Stored data entries
____________________

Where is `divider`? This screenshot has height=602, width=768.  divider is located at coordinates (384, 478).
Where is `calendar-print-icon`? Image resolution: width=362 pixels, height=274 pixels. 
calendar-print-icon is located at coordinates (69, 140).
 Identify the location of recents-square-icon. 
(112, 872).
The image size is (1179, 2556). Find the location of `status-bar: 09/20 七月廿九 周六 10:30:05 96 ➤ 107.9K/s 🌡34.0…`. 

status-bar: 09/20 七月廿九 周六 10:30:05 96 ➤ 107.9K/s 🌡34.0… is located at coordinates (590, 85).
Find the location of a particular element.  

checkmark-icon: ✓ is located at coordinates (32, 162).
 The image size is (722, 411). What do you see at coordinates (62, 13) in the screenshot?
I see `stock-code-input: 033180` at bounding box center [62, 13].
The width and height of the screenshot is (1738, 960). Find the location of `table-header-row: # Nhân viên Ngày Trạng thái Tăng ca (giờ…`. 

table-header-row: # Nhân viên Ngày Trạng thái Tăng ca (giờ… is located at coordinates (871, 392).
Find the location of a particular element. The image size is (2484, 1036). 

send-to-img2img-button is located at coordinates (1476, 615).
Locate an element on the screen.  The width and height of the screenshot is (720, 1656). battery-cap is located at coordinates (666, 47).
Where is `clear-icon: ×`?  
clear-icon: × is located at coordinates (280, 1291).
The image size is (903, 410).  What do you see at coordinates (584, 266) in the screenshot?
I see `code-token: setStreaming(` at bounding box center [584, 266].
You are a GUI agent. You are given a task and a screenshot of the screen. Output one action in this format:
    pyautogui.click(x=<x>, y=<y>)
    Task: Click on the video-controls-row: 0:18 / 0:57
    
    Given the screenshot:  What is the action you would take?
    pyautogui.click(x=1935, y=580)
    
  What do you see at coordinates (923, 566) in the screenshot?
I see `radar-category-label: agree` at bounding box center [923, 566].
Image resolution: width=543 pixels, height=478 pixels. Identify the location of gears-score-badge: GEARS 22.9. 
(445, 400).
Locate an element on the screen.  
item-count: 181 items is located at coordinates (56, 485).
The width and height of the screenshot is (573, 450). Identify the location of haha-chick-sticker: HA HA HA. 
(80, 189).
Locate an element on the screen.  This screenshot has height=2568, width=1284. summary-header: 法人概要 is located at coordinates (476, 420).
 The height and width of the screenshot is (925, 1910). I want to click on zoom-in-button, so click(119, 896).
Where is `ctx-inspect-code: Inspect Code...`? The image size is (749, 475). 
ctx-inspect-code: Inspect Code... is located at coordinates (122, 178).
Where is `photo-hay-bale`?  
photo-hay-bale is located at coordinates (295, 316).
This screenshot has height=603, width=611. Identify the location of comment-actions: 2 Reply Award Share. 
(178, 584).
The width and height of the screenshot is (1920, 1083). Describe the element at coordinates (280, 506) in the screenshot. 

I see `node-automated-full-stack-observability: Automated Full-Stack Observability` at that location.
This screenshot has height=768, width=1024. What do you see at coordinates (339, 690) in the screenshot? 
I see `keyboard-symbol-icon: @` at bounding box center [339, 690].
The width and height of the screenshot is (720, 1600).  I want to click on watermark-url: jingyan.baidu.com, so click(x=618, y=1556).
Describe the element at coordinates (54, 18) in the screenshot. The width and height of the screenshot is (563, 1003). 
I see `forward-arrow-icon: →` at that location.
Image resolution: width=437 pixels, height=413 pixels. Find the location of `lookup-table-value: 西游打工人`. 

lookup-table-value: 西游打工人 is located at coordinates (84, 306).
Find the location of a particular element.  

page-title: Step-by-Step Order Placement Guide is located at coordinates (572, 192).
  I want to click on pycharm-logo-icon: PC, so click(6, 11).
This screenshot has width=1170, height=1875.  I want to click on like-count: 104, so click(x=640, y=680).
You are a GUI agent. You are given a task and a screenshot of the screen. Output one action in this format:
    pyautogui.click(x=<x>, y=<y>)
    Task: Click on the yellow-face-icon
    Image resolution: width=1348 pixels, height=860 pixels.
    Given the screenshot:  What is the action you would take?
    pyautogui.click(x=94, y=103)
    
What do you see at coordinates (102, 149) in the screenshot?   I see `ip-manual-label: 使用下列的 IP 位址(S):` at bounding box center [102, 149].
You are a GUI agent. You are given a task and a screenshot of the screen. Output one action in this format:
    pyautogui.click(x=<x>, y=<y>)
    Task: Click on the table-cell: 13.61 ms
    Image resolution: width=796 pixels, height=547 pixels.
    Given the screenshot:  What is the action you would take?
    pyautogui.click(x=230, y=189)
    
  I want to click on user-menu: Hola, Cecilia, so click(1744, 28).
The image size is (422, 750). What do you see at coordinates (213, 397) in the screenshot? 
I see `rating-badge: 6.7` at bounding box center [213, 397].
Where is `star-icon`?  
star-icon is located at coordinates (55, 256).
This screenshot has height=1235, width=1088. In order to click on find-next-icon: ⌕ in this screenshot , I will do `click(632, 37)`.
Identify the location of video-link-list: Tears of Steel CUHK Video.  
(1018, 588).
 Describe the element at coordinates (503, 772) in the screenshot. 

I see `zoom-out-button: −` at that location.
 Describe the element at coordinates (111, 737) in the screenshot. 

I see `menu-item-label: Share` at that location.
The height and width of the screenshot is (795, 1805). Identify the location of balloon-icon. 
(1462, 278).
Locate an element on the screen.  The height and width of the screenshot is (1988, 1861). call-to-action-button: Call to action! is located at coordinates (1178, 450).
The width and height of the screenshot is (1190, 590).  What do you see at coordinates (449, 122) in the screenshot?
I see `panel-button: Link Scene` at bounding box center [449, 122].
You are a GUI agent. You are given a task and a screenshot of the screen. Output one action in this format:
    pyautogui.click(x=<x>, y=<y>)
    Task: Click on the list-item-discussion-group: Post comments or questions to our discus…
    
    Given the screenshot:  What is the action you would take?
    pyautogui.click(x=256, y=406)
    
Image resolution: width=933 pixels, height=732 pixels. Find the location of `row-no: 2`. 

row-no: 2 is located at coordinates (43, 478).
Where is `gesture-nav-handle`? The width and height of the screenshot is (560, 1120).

____________________

# [Task prompt]
Copy out every one of the rows above word for word.

# [Exercise output]
Where is `divider`? This screenshot has height=602, width=768.  divider is located at coordinates (384, 478).
Where is `calendar-print-icon`? Image resolution: width=362 pixels, height=274 pixels. 
calendar-print-icon is located at coordinates (69, 140).
 Identify the location of recents-square-icon. 
(112, 872).
The image size is (1179, 2556). Find the location of `status-bar: 09/20 七月廿九 周六 10:30:05 96 ➤ 107.9K/s 🌡34.0…`. 

status-bar: 09/20 七月廿九 周六 10:30:05 96 ➤ 107.9K/s 🌡34.0… is located at coordinates (590, 85).
Find the location of a particular element.  

checkmark-icon: ✓ is located at coordinates (32, 162).
 The image size is (722, 411). What do you see at coordinates (62, 13) in the screenshot?
I see `stock-code-input: 033180` at bounding box center [62, 13].
The width and height of the screenshot is (1738, 960). Find the location of `table-header-row: # Nhân viên Ngày Trạng thái Tăng ca (giờ…`. 

table-header-row: # Nhân viên Ngày Trạng thái Tăng ca (giờ… is located at coordinates (871, 392).
Find the location of a particular element. The image size is (2484, 1036). 

send-to-img2img-button is located at coordinates (1476, 615).
Locate an element on the screen.  The width and height of the screenshot is (720, 1656). battery-cap is located at coordinates (666, 47).
Where is `clear-icon: ×`?  
clear-icon: × is located at coordinates (280, 1291).
The image size is (903, 410).  What do you see at coordinates (584, 266) in the screenshot?
I see `code-token: setStreaming(` at bounding box center [584, 266].
You are a GUI agent. You are given a task and a screenshot of the screen. Output one action in this format:
    pyautogui.click(x=<x>, y=<y>)
    Task: Click on the video-controls-row: 0:18 / 0:57
    
    Given the screenshot:  What is the action you would take?
    pyautogui.click(x=1935, y=580)
    
  What do you see at coordinates (923, 566) in the screenshot?
I see `radar-category-label: agree` at bounding box center [923, 566].
Image resolution: width=543 pixels, height=478 pixels. Identify the location of gears-score-badge: GEARS 22.9. 
(445, 400).
Locate an element on the screen.  
item-count: 181 items is located at coordinates (56, 485).
The width and height of the screenshot is (573, 450). Identify the location of haha-chick-sticker: HA HA HA. 
(80, 189).
Locate an element on the screen.  This screenshot has height=2568, width=1284. summary-header: 法人概要 is located at coordinates (476, 420).
 The height and width of the screenshot is (925, 1910). I want to click on zoom-in-button, so click(119, 896).
Where is `ctx-inspect-code: Inspect Code...`? The image size is (749, 475). 
ctx-inspect-code: Inspect Code... is located at coordinates (122, 178).
Where is `photo-hay-bale`?  
photo-hay-bale is located at coordinates (295, 316).
This screenshot has height=603, width=611. Identify the location of comment-actions: 2 Reply Award Share. 
(178, 584).
The width and height of the screenshot is (1920, 1083). Describe the element at coordinates (280, 506) in the screenshot. 

I see `node-automated-full-stack-observability: Automated Full-Stack Observability` at that location.
This screenshot has height=768, width=1024. What do you see at coordinates (339, 690) in the screenshot? 
I see `keyboard-symbol-icon: @` at bounding box center [339, 690].
The width and height of the screenshot is (720, 1600).  I want to click on watermark-url: jingyan.baidu.com, so click(x=618, y=1556).
Describe the element at coordinates (54, 18) in the screenshot. The width and height of the screenshot is (563, 1003). 
I see `forward-arrow-icon: →` at that location.
Image resolution: width=437 pixels, height=413 pixels. Find the location of `lookup-table-value: 西游打工人`. 

lookup-table-value: 西游打工人 is located at coordinates (84, 306).
Find the location of a particular element.  

page-title: Step-by-Step Order Placement Guide is located at coordinates (572, 192).
  I want to click on pycharm-logo-icon: PC, so click(6, 11).
This screenshot has width=1170, height=1875.  I want to click on like-count: 104, so click(x=640, y=680).
You are a GUI agent. You are given a task and a screenshot of the screen. Output one action in this format:
    pyautogui.click(x=<x>, y=<y>)
    Task: Click on the yellow-face-icon
    Image resolution: width=1348 pixels, height=860 pixels.
    Given the screenshot:  What is the action you would take?
    pyautogui.click(x=94, y=103)
    
What do you see at coordinates (102, 149) in the screenshot?   I see `ip-manual-label: 使用下列的 IP 位址(S):` at bounding box center [102, 149].
You are a GUI agent. You are given a task and a screenshot of the screen. Output one action in this format:
    pyautogui.click(x=<x>, y=<y>)
    Task: Click on the table-cell: 13.61 ms
    Image resolution: width=796 pixels, height=547 pixels.
    Given the screenshot:  What is the action you would take?
    pyautogui.click(x=230, y=189)
    
  I want to click on user-menu: Hola, Cecilia, so click(1744, 28).
The image size is (422, 750). What do you see at coordinates (213, 397) in the screenshot? 
I see `rating-badge: 6.7` at bounding box center [213, 397].
Where is `star-icon`?  
star-icon is located at coordinates (55, 256).
This screenshot has height=1235, width=1088. In order to click on find-next-icon: ⌕ in this screenshot , I will do `click(632, 37)`.
Identify the location of video-link-list: Tears of Steel CUHK Video.  
(1018, 588).
 Describe the element at coordinates (503, 772) in the screenshot. 

I see `zoom-out-button: −` at that location.
 Describe the element at coordinates (111, 737) in the screenshot. 

I see `menu-item-label: Share` at that location.
The height and width of the screenshot is (795, 1805). Identify the location of balloon-icon. 
(1462, 278).
Locate an element on the screen.  The height and width of the screenshot is (1988, 1861). call-to-action-button: Call to action! is located at coordinates (1178, 450).
The width and height of the screenshot is (1190, 590).  What do you see at coordinates (449, 122) in the screenshot?
I see `panel-button: Link Scene` at bounding box center [449, 122].
You are a GUI agent. You are given a task and a screenshot of the screen. Output one action in this format:
    pyautogui.click(x=<x>, y=<y>)
    Task: Click on the list-item-discussion-group: Post comments or questions to our discus…
    
    Given the screenshot:  What is the action you would take?
    pyautogui.click(x=256, y=406)
    
Image resolution: width=933 pixels, height=732 pixels. Find the location of `row-no: 2`. 

row-no: 2 is located at coordinates (43, 478).
Where is `gesture-nav-handle`? The width and height of the screenshot is (560, 1120).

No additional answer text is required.